Join us for a closing curator tour of re:imagining collections featuring a final performance of Before and After (Object Lessons) by artist NIC Kay.

Before and After (Object Lessons) is a performative installation in which three “figures/objects/sculptures/antiquities” from ancient civilizations make an appearance in a contemporary gallery to have a conversation about identity, time, ownership, and desire. Rooted in the artist’s interest in the history of the human form on display, the installation and performance are centered on sculptural costumes that question the legacy and role of historical objects and collections within the institution and beyond, merging historical forms and contemporary bodies.

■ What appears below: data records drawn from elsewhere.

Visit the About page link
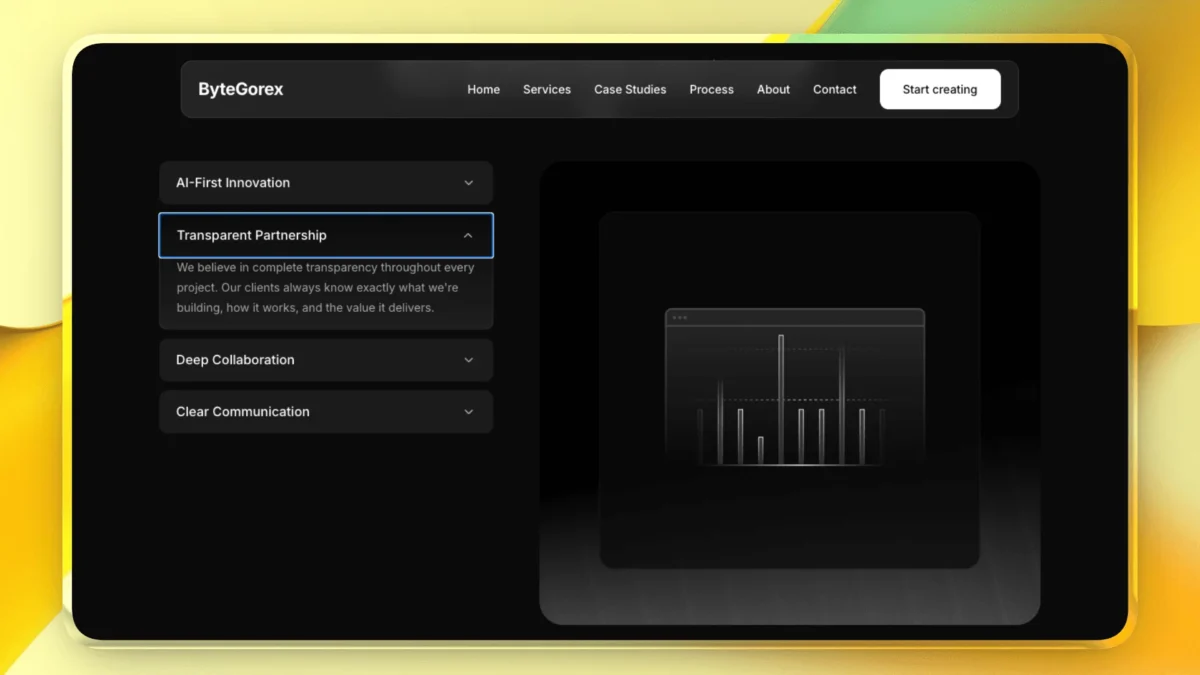 coord(773,89)
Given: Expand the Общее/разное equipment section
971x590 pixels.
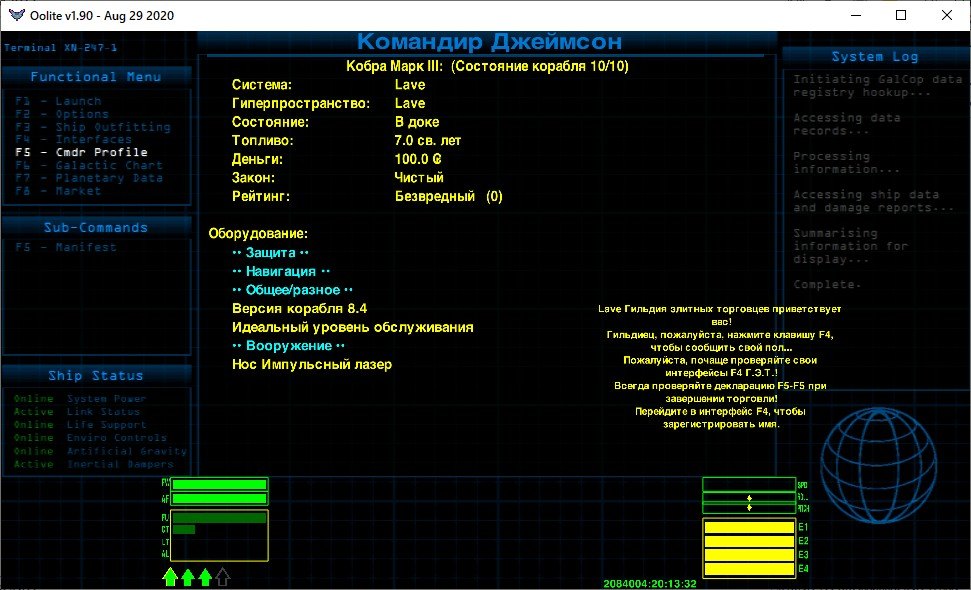Looking at the screenshot, I should 292,290.
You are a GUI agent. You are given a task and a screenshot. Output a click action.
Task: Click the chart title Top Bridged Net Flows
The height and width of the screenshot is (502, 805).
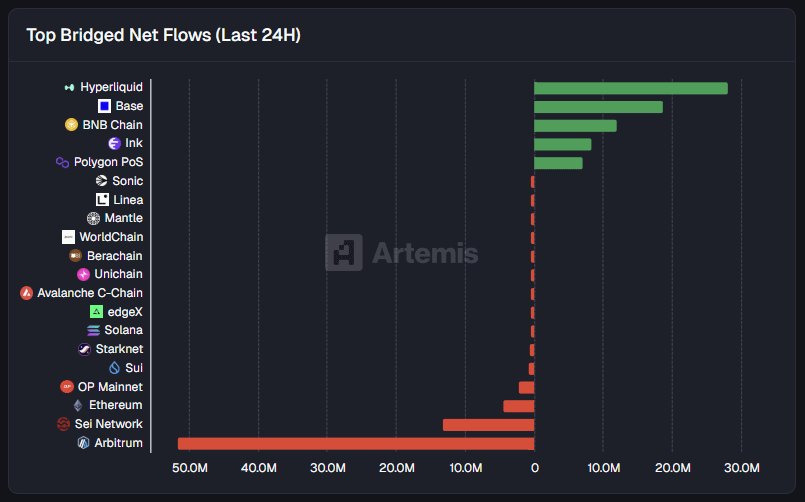click(163, 35)
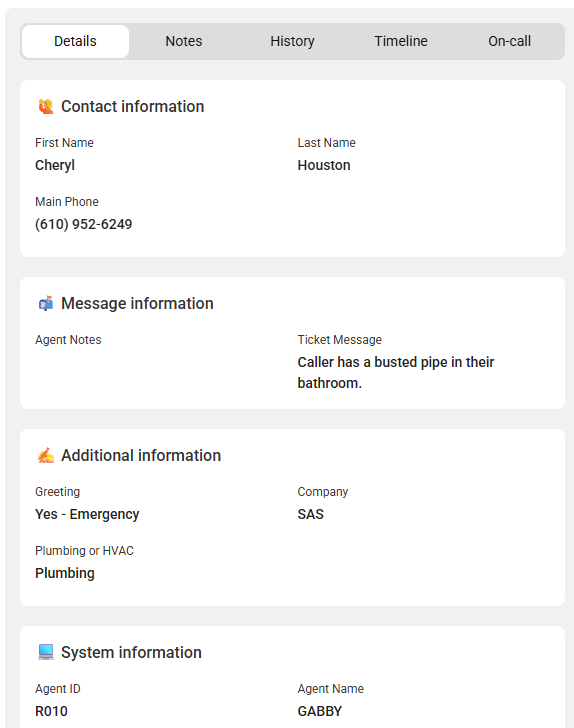Click the Additional information writing hand icon
This screenshot has height=728, width=574.
click(x=46, y=455)
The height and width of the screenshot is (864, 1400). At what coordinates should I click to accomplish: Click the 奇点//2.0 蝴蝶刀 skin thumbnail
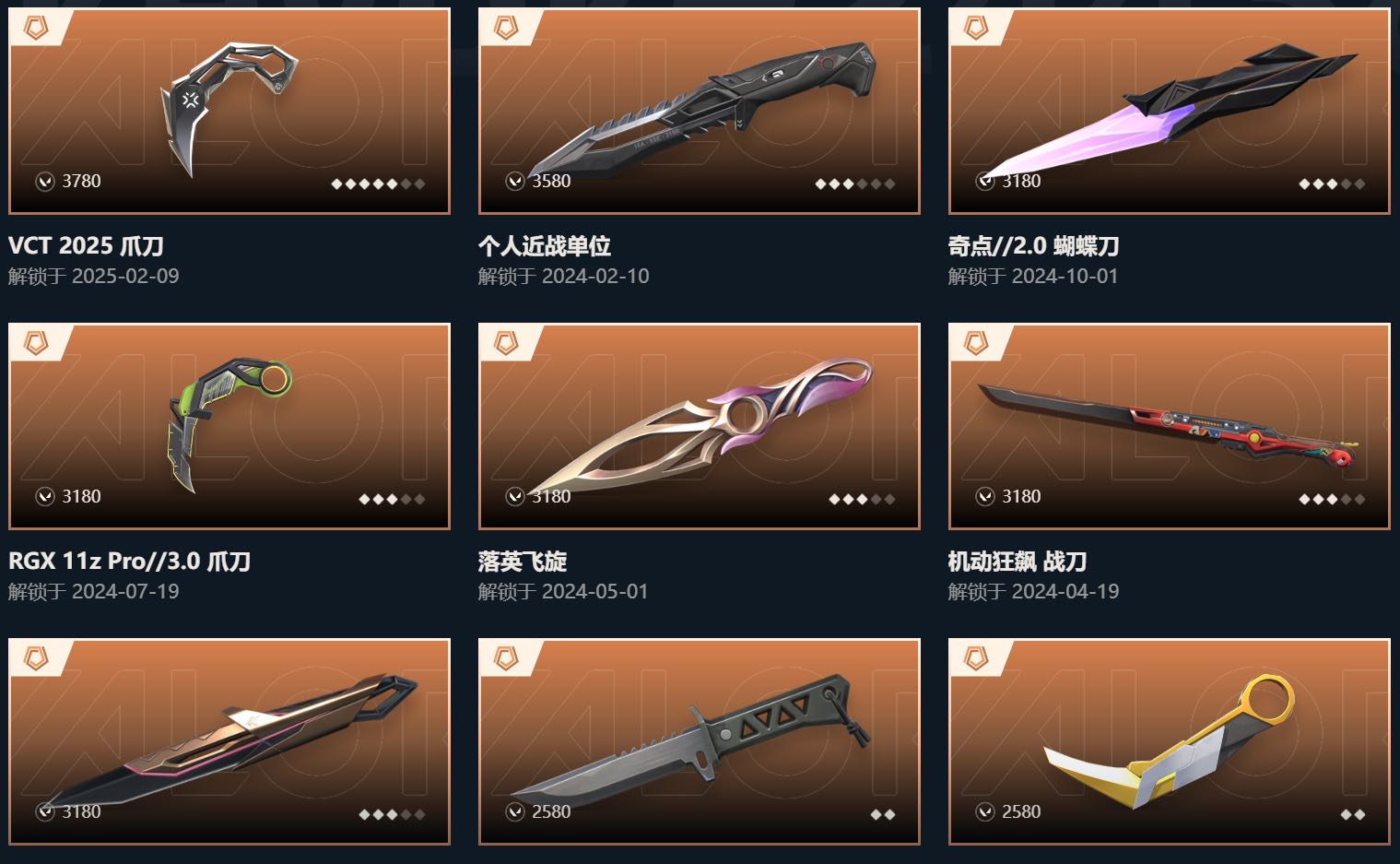click(1170, 112)
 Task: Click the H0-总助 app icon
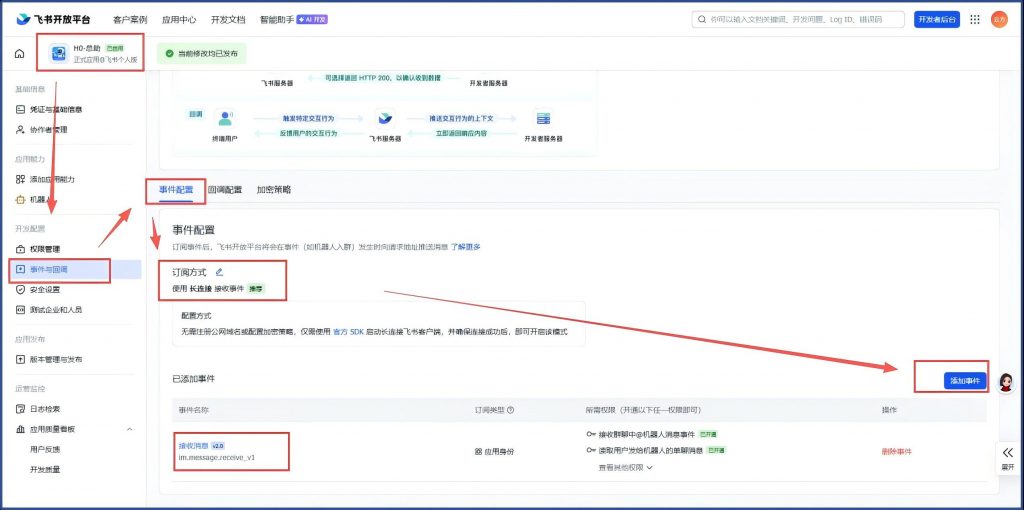[x=59, y=53]
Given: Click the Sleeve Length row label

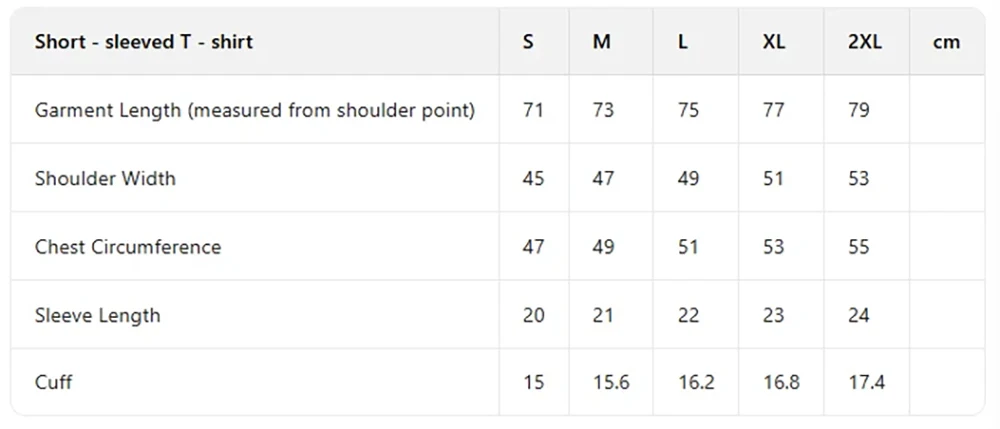Looking at the screenshot, I should click(97, 316).
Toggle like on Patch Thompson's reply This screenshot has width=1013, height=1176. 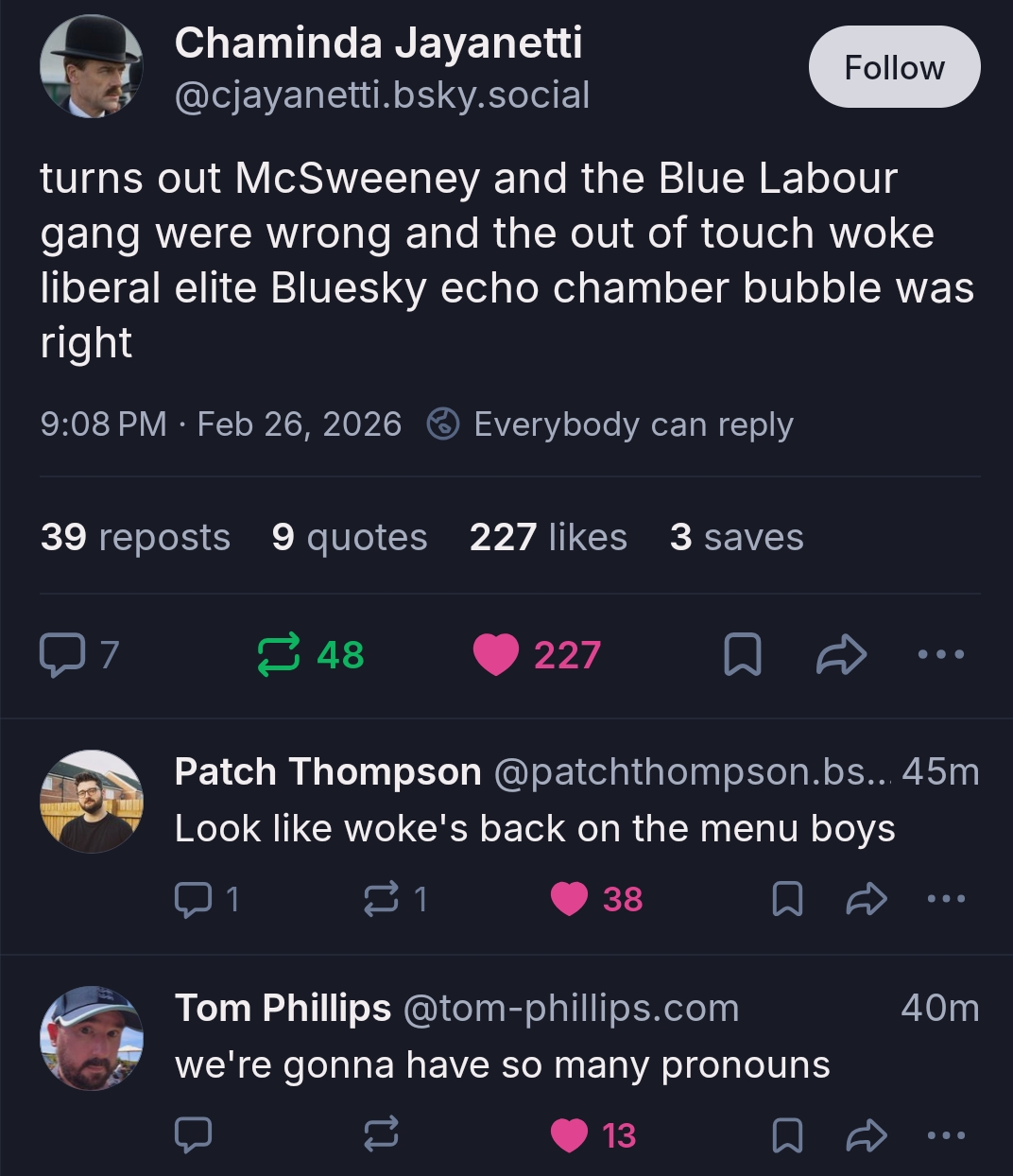point(569,899)
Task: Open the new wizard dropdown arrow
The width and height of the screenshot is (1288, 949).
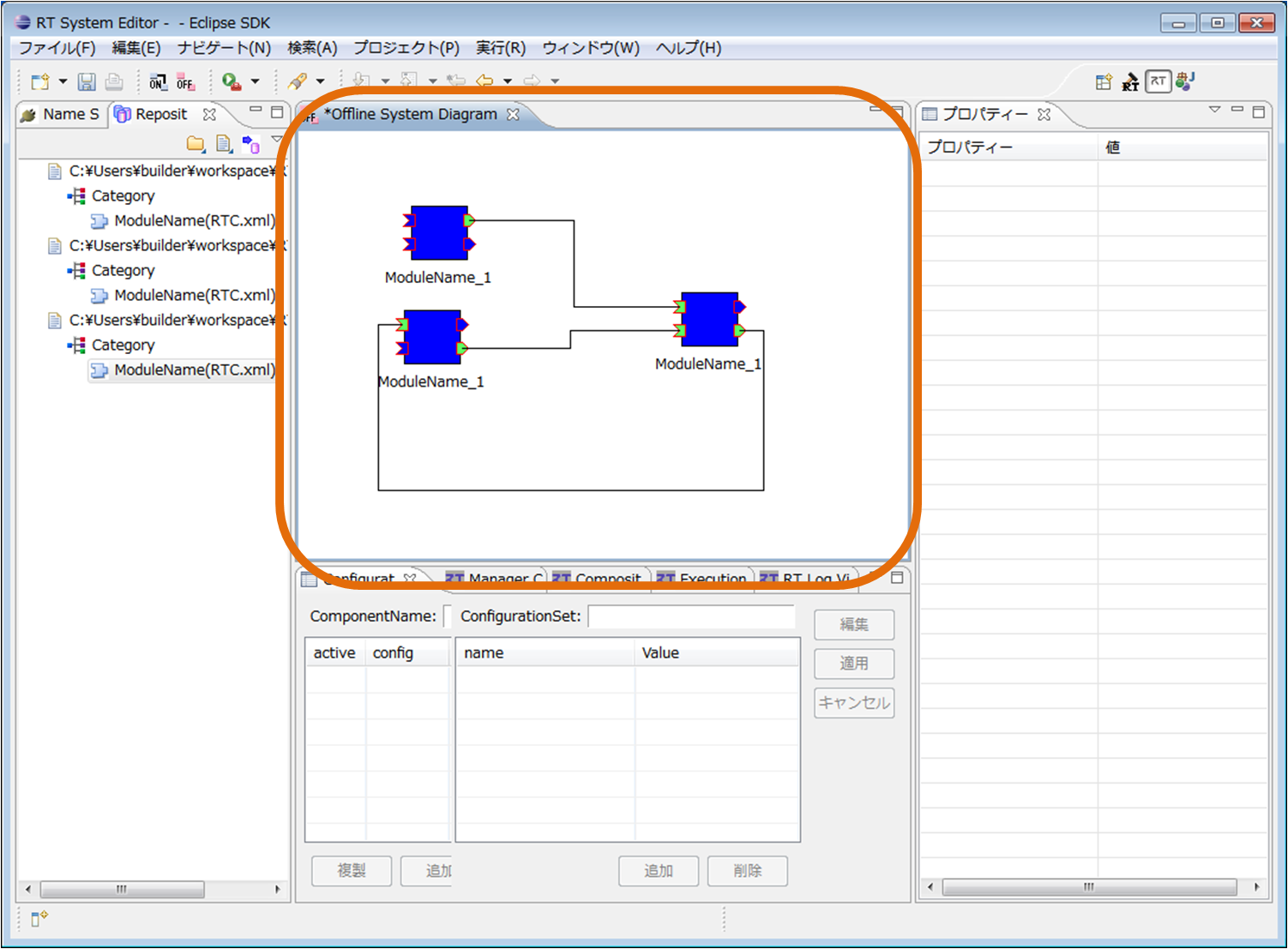Action: point(63,82)
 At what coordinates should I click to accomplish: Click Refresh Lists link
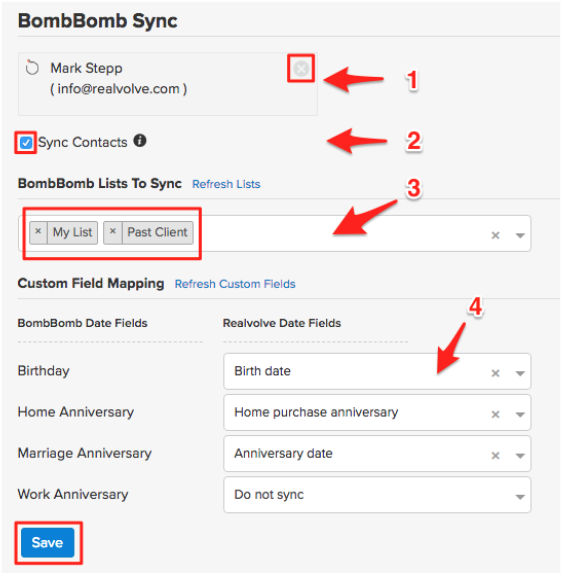coord(226,184)
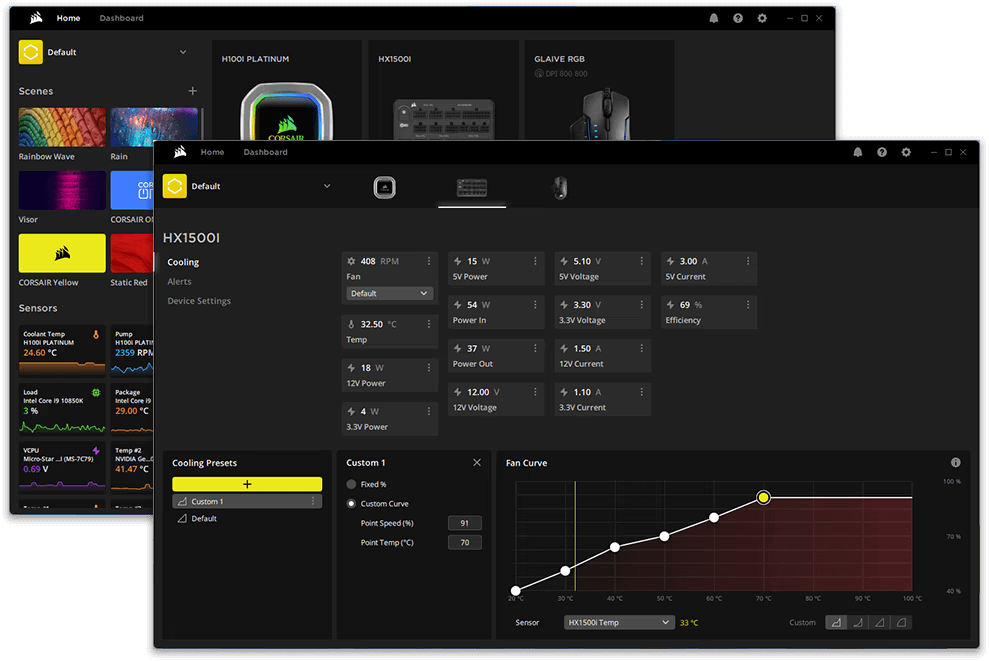Click the Point Speed (%) input field

click(465, 523)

NIC Kay is an artist, performer, and choreographer born and based in New York (Bronx, 1989) who explores relationality and yearning through movement. NIC employs choreography to excavate relationships between spaces, bodies, and objects to shift meaning and change perceptions of place. Informed by the architecture and inner workings of performative spaces—theaters, galleries, nightclubs, sidewalks, and the internet—the artist operates site-specifically to create moments of glitch, interruption, or experimental theater, performance for the internet, publications, sonic interventions, installations, and sculpture.

A recipient of the Foundation for Contemporary Art Grants to Artists Award (2020), NIC has performed their work in national and international scenarios, including Akademie der Künste in Berlin; Buddies in Bad Times Theatre in Toronto; Encuentro 19 in Mexico City; Institute of Contemporary Arts – ICA London; Portland Institute of Contemporary Art, and University of Arts in Zurich. Most recently, NIC was an artist in residence at the New Museum in New York, where they presented an iteration of their project #blackpeopledancingontheinternet (2021), which looked into the “creation, documentation, and circulation of African diasporic dance/movement practices, and black and queer internet cultures.” In 2020, the artist published their first book, Cotton Dreams with Candor Arts.